Así eran  las cosas hasta que “Los Gallegos”  tuvieron que vender. Luego continúo la costumbre unos años más, porque los vecinos  y sus fanáticos de otras partes de la  ciudad, se lo impusieron al nuevo propietario Agustín Souza. Pero el “invento” se terminó definitivamente en noviembre de 2014, cuando los hermanos Aznarez  compraron  el fondo de comercio a Souza, le lavaron la cara al bar, empezaron otra  historia que no iba a incluir mantenerlo abierto las 24 horas. Por una cuestión comercial, los fanáticos de la tertulia nocturna ya no iban a poner ver el amanecer desde las ventanas de el Británico”,  como se lo menciona siempre, ahorrándose la palabra bar, porque todo el mundo sabe que es un bar o algo más que un bar.
El Bar Británico es uno de  los 86 Bares Notables de  la Ciudad de Buenos Aires. Esos lugares que guardan historia arquitectónica, patrimonio cultural interior y una historia oral que se cuenta entre vecinos, parroquianos y fanáticos del lugar. Son esos espacios porteños donde  la historia de  la ciudad y su gente se cuenta en capítulos que se pueden leer visitándolos de uno en uno. Pero de todos los Bares Notables, “el Británico” es de los más notables junto al líder de los conocidos, el Café Tortoni. Pero este bar de San Telmo, ubicado en la esquina de la calles Defensa y Brasil, frente a uno de los extremos del Parque Lezama, no tiene nada que envidiarle el líder que está en la Avenida de Mayo, que está en todas las guías de turismo sobre Buenos Aires.
Porque en las mesas de “el Británico” también se han cocido grandes tertulia, se han escrito grandes libros, se ha filmado buen cine, ha habido mucha música, demasiada poesía y todo tipo de performance artística. Todo eso, sin contar los debates políticos, el chusmerío sobre la economía o el boca a boca de los asuntos mundanos del barrio y de los mundillos culturales de otras zonas de la ciudad.

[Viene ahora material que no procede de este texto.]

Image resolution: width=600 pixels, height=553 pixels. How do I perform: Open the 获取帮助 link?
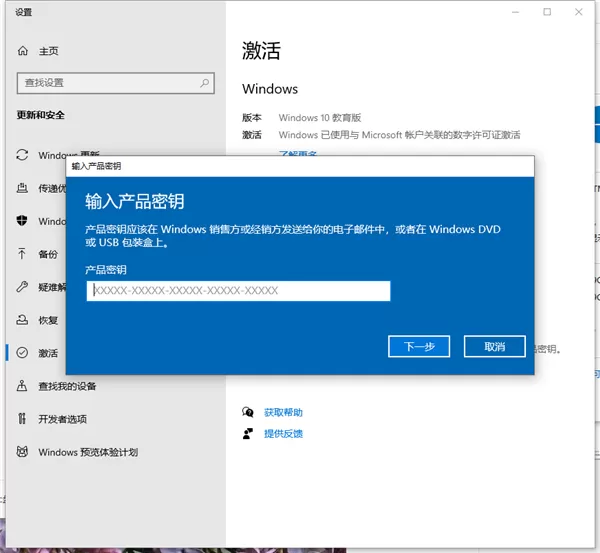tap(283, 413)
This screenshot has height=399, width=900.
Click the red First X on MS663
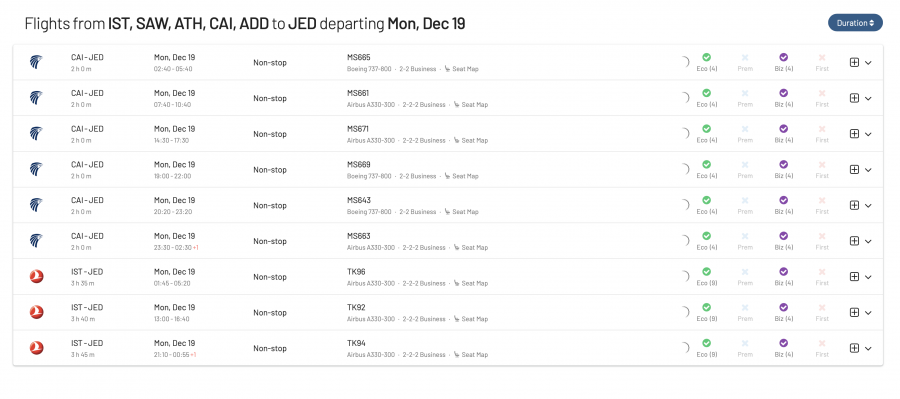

El Bar Británico nunca fue un lugar solemne. Su residencia no era un lugar destacada de la ciudad. A  comienzos del siglo XX, esta zona formaba parte del arrabal porteño. En la época colonial, San Telmo y Monserrat habían sido el  centro político y social de Buenos Aires. Grandes residencias y lugares de encuentro, tertulia de la época y conspiraciones revolucionarias. Pero las epidemias de fiebre amarilla a finales del siglo XIX,  mudaron a las familias hacia la  zona norte. Y con  esas familias se fue el dinero, el glamour, el amor por las bellas artes y las reuniones sociales de  la  gente destacada. Los edificios amplios y abundantes en habitaciones  y zonas de servicio, fueron alquilados por partes, formando inquilinatos, ocupados en su mayoría por inmigrantes que a fines del siglo XIX y principios del XX, llegaron a la ciudad  con la ilusión de “hacer la América”.  La esquina de Defensa y Brasil no iba a tener un lugar elegante ni decorado a la europea como un  salón. En esa esquina se instaló una pulpería que se llamó “La Cosechera”.  Y por esa época, el paisanaje la  conocía como la pulpería que estaba en la  punta de la Cuesta de Marcó, como se llamaba  ocasionalmente a la pendiente de la calle Defensa, que baja desde este extremo del Parque Lezama hasta la Avenida Martín García.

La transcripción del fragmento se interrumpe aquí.